GDC-0084 is a potential alternative treatment option for the two thirds of patients resistant to the mainstay of current pharmacological treatment for GBM, temozolomide. 
GBM is the most common and aggressive form of primary brain cancer, exhibiting a high rate of recurrence and poor prognosis due to the invasive nature of the tumor. About 12,500 patients in the US  and 1600 patients in Australia  are diagnosed with glioblastoma each year. Left untreated, patients will only live on average for 3-4 months , and even with the best available care, the median survival rate for patients is around 12-15 months . In adults, the five year survival rate for glioblastoma is less than 5%.
GDC-0084 is being developed as an inhibitor of the PI3K signaling pathway, which is implicated in most cases of glioblastoma.

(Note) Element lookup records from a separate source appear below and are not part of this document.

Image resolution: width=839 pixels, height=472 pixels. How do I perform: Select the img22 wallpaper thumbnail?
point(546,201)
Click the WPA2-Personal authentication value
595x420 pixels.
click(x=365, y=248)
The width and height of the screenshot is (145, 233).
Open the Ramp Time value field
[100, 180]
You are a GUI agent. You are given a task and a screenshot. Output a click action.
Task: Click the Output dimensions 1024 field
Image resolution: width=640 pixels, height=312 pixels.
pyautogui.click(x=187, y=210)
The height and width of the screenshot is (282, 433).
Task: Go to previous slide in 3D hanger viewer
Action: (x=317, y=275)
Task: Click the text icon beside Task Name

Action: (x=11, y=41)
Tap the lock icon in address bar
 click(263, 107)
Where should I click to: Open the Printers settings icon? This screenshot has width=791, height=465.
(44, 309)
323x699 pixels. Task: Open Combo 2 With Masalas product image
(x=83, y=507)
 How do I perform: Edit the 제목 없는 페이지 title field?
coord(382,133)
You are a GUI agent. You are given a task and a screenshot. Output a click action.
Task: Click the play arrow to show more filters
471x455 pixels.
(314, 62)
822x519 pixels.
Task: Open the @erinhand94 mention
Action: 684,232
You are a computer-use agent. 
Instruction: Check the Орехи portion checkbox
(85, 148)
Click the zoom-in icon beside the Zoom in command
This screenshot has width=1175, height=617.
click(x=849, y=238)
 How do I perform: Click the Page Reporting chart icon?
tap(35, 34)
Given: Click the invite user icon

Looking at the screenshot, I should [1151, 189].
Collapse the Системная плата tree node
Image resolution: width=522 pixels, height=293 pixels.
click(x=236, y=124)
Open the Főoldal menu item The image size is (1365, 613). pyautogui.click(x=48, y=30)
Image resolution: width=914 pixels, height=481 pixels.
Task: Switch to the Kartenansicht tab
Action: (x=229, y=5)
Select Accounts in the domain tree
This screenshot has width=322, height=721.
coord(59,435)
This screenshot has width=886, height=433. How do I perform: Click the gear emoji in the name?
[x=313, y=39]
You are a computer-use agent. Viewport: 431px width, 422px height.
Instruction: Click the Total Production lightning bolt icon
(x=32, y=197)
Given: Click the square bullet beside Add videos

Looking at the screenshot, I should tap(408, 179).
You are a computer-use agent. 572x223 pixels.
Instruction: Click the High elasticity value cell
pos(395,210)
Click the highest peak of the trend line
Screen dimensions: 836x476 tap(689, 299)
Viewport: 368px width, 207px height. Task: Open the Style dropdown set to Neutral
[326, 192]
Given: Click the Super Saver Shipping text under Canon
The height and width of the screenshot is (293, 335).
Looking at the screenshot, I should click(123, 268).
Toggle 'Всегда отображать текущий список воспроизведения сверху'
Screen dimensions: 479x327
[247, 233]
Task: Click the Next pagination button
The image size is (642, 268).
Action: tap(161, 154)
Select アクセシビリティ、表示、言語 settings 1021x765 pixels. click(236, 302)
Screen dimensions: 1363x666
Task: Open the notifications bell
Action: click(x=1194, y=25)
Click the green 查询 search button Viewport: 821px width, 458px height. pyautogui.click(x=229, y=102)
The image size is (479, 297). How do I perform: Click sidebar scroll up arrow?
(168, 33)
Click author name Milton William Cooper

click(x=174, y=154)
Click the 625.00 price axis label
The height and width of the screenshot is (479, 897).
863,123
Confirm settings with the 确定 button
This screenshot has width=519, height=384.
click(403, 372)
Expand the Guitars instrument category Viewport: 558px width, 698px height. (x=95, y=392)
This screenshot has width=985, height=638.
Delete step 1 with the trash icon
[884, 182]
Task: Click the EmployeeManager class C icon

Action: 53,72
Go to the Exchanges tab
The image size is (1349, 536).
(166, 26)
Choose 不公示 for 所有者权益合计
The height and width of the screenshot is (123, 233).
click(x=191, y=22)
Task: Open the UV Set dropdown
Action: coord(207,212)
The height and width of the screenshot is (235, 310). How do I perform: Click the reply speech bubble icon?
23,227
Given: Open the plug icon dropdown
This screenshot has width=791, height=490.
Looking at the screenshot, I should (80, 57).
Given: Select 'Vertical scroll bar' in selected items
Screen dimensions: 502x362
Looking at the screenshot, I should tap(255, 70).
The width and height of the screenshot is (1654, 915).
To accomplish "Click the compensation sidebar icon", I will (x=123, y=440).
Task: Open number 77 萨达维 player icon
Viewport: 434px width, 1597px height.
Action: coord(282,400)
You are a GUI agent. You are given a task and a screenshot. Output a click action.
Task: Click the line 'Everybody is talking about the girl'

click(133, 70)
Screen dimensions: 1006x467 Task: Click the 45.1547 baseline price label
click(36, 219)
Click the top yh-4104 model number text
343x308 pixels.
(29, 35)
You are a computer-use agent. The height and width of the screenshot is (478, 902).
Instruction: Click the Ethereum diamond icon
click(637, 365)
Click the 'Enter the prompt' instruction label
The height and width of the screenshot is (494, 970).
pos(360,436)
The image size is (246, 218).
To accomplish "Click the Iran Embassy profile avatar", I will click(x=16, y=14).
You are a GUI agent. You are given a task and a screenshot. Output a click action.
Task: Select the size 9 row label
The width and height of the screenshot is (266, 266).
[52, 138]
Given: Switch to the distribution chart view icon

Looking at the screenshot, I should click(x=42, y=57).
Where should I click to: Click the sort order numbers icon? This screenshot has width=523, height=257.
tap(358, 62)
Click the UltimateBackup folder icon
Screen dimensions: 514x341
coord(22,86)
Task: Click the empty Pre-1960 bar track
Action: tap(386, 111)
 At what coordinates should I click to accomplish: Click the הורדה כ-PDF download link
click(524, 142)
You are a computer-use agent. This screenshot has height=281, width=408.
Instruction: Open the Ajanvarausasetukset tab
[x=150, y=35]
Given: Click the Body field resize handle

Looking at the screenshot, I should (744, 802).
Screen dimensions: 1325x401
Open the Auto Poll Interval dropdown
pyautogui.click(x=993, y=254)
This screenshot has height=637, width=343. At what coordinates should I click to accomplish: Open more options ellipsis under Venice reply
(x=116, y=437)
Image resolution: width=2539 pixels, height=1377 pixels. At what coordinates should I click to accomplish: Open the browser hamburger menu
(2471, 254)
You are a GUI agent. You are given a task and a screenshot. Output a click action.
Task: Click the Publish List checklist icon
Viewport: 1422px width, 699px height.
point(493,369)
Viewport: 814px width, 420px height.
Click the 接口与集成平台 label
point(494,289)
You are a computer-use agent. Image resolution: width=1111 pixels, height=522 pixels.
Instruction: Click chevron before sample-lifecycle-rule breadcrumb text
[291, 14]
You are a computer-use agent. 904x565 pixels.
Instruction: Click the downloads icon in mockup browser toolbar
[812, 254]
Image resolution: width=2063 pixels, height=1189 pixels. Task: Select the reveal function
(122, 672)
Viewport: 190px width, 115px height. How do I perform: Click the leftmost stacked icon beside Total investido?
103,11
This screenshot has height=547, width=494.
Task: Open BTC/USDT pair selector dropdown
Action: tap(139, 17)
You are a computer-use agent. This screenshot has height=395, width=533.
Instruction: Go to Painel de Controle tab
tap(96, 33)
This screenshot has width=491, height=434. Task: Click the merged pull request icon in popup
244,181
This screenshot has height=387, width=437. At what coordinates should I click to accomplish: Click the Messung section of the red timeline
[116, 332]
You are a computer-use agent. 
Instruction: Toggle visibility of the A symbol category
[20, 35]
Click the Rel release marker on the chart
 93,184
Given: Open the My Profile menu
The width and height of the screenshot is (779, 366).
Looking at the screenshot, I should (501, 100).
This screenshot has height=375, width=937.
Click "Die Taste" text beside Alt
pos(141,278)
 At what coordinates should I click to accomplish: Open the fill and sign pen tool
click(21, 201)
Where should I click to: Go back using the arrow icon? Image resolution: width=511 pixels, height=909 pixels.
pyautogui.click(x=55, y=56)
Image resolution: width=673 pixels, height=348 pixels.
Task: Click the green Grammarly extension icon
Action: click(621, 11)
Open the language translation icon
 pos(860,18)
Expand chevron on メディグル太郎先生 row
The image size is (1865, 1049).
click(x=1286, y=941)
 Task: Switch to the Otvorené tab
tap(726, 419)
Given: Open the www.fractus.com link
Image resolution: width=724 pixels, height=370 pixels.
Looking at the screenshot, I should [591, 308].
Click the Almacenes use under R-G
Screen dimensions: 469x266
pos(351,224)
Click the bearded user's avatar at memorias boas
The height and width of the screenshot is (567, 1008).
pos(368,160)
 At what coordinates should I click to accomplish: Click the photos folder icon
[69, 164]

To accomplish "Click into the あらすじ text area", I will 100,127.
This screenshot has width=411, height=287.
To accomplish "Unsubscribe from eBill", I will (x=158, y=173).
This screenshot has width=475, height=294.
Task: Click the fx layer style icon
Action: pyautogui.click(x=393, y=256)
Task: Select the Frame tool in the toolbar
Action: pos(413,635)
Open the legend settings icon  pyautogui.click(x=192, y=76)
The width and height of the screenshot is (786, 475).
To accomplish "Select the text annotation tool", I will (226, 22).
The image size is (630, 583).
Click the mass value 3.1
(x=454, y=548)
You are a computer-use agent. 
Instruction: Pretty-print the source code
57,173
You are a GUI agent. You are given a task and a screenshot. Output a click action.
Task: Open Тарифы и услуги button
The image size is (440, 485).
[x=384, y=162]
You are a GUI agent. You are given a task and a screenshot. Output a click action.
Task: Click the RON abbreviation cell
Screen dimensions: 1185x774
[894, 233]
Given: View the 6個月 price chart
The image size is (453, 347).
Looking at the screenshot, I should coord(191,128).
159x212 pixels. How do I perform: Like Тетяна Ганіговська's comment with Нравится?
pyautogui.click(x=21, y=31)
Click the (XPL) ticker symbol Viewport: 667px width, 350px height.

The investigational drug is distinguished from other brain cancer drugs being developed by its ability to cross the blood-brain barrier which lines the brain microvasculature and allows for passage of O2, CO2, and glucose as required for brain cell metabolism. However, because of high resistance tight junctions between microvascular endothelial cells transport of most polar solutes, and, as a result, many drugs are unable to fully affect the brain.
Orphan Drug Designation
Last month, GDC-0084 was granted Orphan Drug Designation by the U.S. Food and Drug Administration (FDA), recognising the drug as a potential treatment for a rare disease with high unmet patient need.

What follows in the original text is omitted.